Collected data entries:
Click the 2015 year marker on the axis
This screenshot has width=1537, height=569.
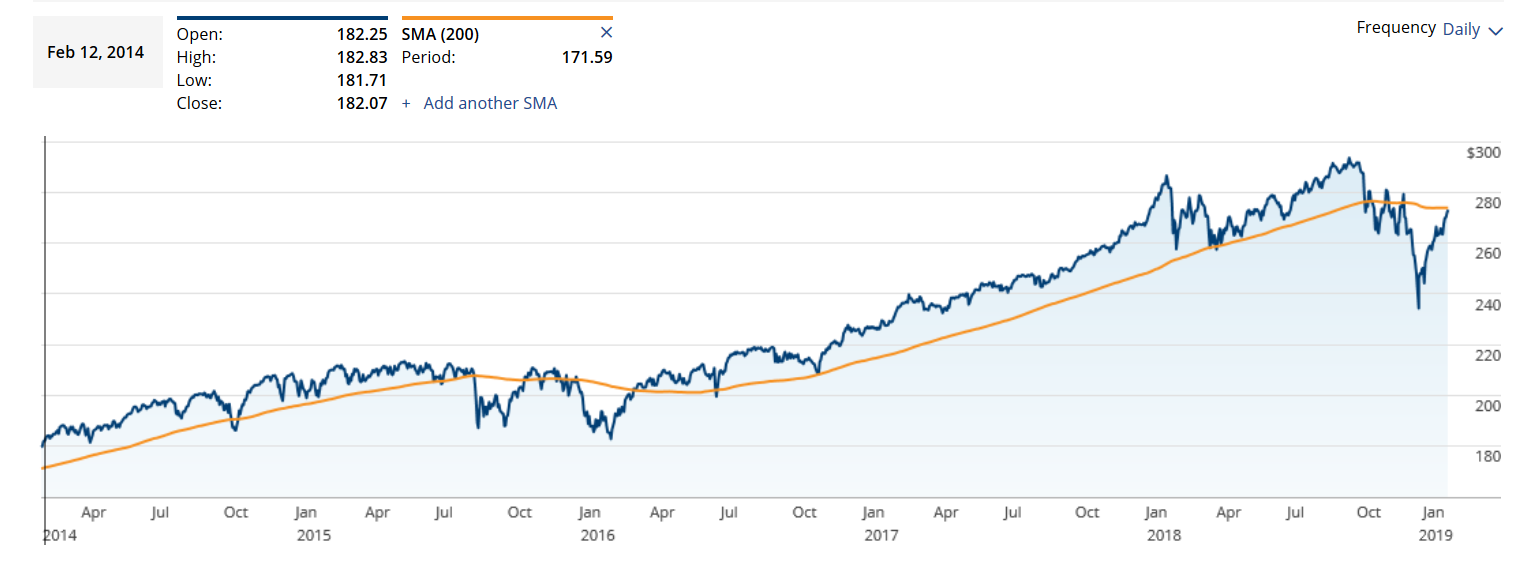(313, 535)
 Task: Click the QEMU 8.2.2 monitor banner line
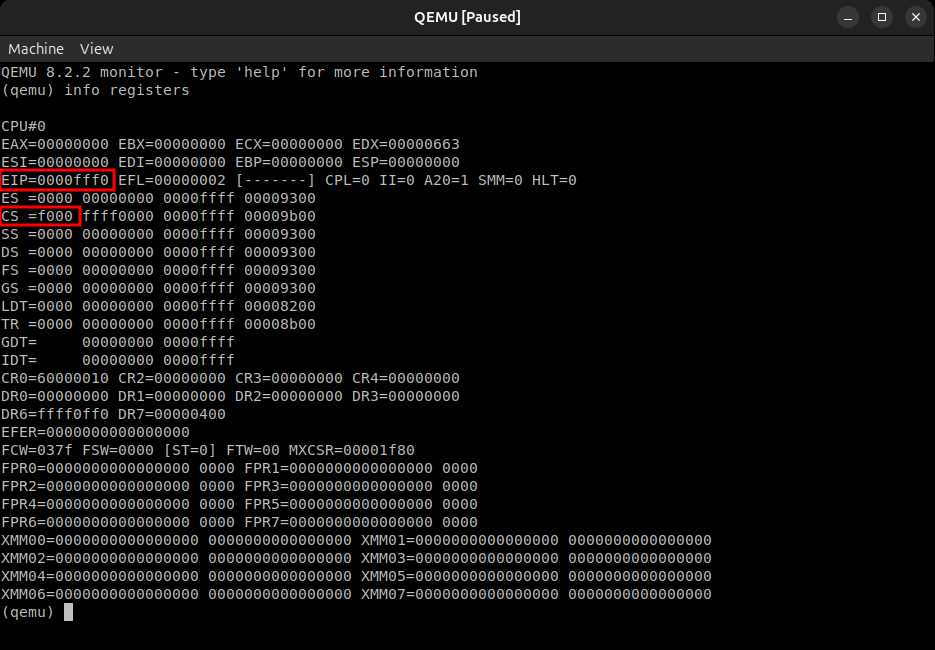pyautogui.click(x=238, y=72)
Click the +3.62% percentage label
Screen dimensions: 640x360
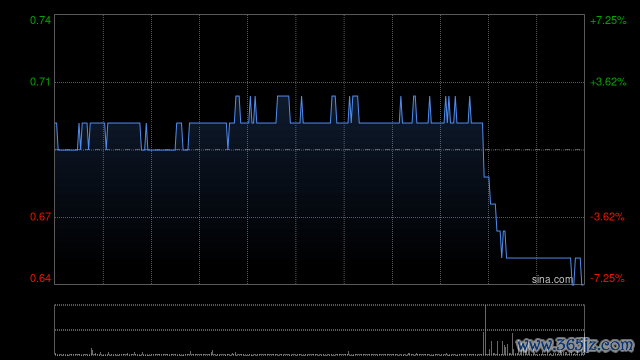point(608,82)
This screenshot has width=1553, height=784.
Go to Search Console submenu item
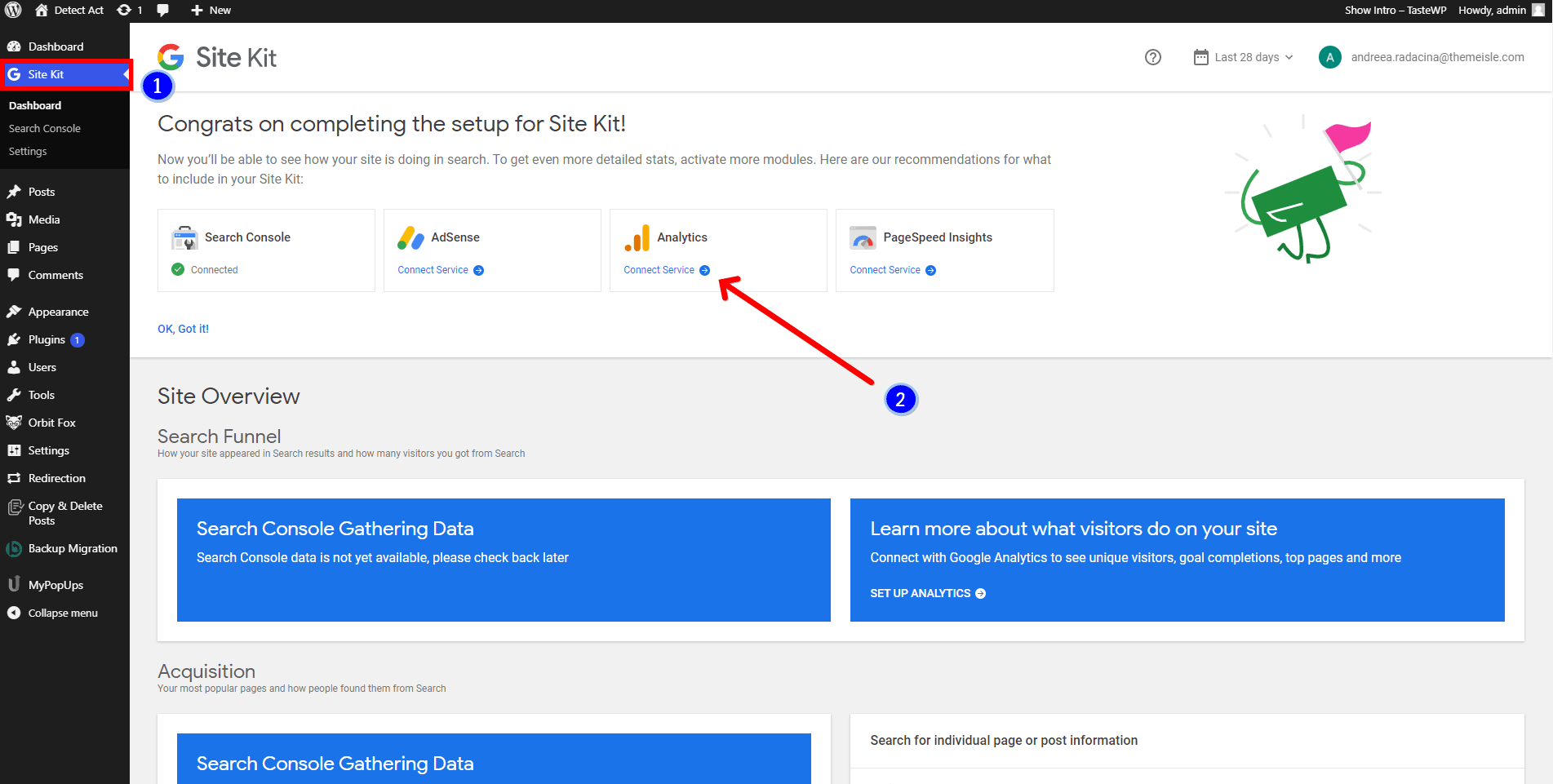(45, 129)
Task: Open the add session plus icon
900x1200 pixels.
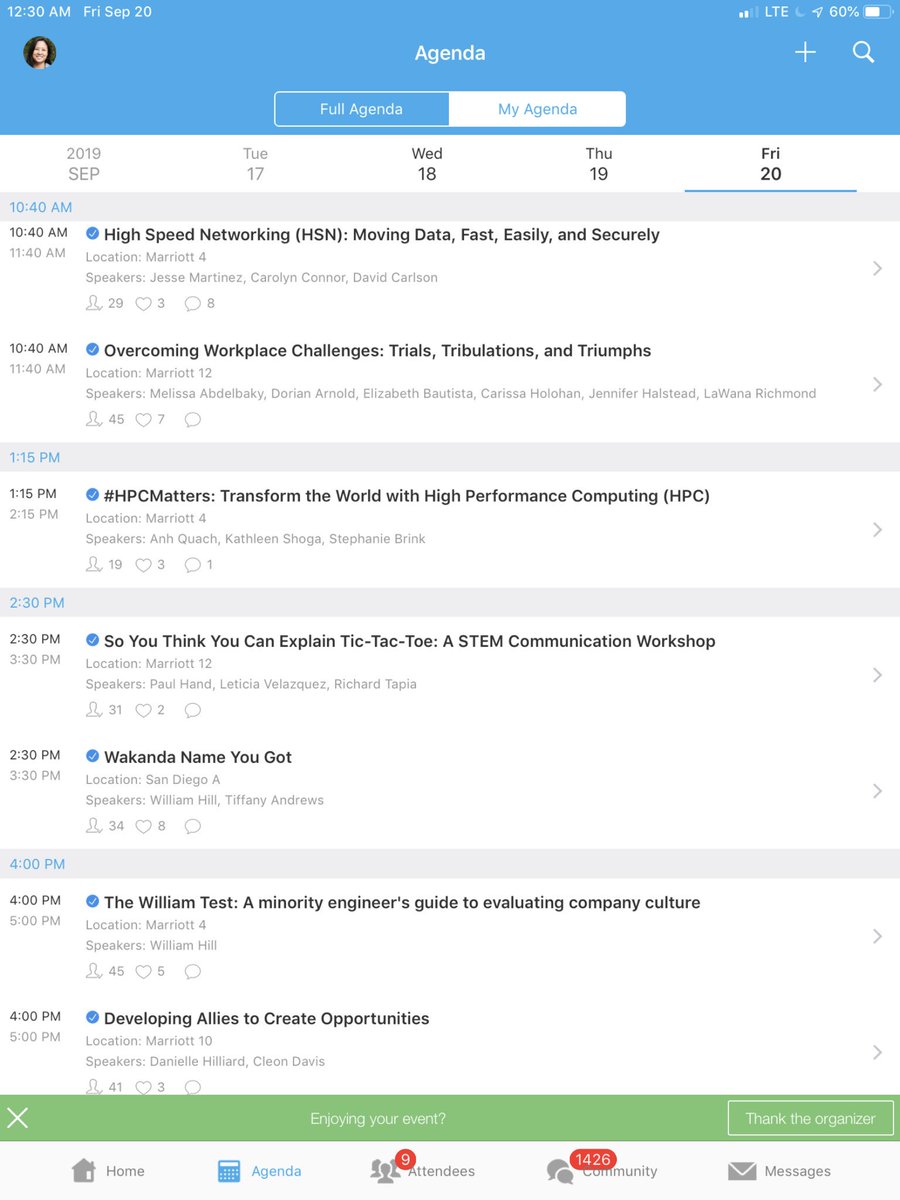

TASK TO COMPLETE: Leave the images aside and return the records above exactly as written.

YOUR RESPONSE:
Click the 2015 year marker on the axis
This screenshot has width=1537, height=569.
(313, 535)
 Task: Click the QEMU 8.2.2 monitor banner line
pyautogui.click(x=238, y=72)
Click the +3.62% percentage label
Screen dimensions: 640x360
point(608,82)
This screenshot has width=1553, height=784.
Go to Search Console submenu item
(45, 129)
Task: Open the add session plus icon
900x1200 pixels.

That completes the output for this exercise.